[Author Prev][Author Next][Thread Prev][Thread Next][Author Index][Thread Index]
Re: [tor-bugs] #13600 [Onionoo]: Improve bulk imports of descriptor archives
#13600: Improve bulk imports of descriptor archives
-----------------------------+-----------------
Reporter: karsten | Owner:
Type: enhancement | Status: new
Priority: normal | Milestone:
Component: Onionoo | Version:
Resolution: | Keywords:
Actual Points: | Parent ID:
Points: |
-----------------------------+-----------------
Comment (by karsten):
Replying to [comment:9 leeroy]:
> No problem. It looks like this branch and deployed Onionoo produce
slightly different results when processing the same data set (recent 73h).

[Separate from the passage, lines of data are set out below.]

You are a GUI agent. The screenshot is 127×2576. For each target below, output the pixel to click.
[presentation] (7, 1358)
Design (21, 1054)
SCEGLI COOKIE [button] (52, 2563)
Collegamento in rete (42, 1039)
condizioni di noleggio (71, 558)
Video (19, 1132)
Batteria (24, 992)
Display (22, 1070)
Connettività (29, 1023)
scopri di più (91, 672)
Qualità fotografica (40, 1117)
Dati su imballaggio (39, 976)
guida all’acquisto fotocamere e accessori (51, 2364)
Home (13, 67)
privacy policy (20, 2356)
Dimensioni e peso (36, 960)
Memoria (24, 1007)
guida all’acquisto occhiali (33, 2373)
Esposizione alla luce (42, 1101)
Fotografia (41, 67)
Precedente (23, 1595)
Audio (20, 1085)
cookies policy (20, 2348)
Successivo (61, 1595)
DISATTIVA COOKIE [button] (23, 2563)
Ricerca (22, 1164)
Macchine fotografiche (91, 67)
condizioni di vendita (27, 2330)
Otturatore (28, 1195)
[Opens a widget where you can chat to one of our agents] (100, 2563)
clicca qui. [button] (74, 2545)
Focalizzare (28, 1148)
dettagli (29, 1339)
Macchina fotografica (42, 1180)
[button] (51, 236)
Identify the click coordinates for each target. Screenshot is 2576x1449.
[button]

I attach a sample (onionoo_k is this branch). I'll test some multiple
archive imports on this branch.
>
> In ''status'':
>
> * The timestamp (?) after the country code is sometimes set to -1.

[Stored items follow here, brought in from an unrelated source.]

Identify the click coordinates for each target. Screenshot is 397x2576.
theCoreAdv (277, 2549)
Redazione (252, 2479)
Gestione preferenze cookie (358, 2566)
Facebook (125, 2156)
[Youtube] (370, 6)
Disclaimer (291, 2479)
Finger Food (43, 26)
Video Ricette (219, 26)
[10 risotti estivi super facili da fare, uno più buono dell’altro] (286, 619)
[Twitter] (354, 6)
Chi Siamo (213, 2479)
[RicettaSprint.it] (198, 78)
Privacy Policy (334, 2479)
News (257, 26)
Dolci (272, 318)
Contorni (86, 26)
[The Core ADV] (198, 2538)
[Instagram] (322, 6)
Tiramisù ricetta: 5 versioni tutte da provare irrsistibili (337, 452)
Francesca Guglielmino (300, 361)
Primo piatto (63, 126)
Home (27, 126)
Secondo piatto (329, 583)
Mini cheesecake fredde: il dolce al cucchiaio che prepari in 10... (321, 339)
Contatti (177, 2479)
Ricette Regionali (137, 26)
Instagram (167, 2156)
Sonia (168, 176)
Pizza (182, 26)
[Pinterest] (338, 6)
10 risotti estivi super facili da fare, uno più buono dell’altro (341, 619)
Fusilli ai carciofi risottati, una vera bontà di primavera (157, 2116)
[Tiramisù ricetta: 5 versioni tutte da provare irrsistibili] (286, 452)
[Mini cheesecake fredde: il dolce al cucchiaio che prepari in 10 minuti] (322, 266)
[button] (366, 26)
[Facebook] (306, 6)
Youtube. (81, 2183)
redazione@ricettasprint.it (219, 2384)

I think this one is harmless. If you're curious, you can read more about
this by reading the comment in NodeStatus starting with "This is a
(possibly surprising) hack...".
> In ''out'':
>
> * Some bandwidth documents have an extra value.

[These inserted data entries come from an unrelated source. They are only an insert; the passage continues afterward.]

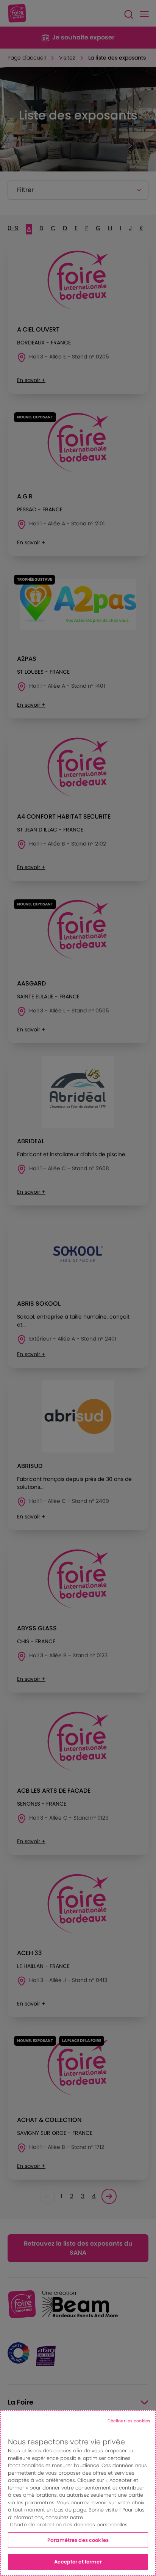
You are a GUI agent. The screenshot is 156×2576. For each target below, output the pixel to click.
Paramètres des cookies (78, 2540)
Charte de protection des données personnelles (69, 2524)
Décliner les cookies (129, 2421)
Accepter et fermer (77, 2561)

This one should be harmless, too. This has to do with running the hourly
updater at a later time and compressing bandwidth intervals lying farther
in the past. We simply don't need the 15-minute precision anymore when
we're outside of the 3-day graph interval. There would be similar
compressions once we're outside the 1-week, 1-month, etc. interval.
> __Importing multiple months:__ I know Onionoo can, because I tested it
(testing it on this branch), but should it be encouraged? The current load
on memory is rather high. If someone tries to import a year of archives at
once, can the current heap dependency be guaranteed not to induce a
failure. Maybe this won't be that big a deal. Just warn the operator to
limit the number of months at a time until other tickets deal with the
heap load. Something to add to the documentation?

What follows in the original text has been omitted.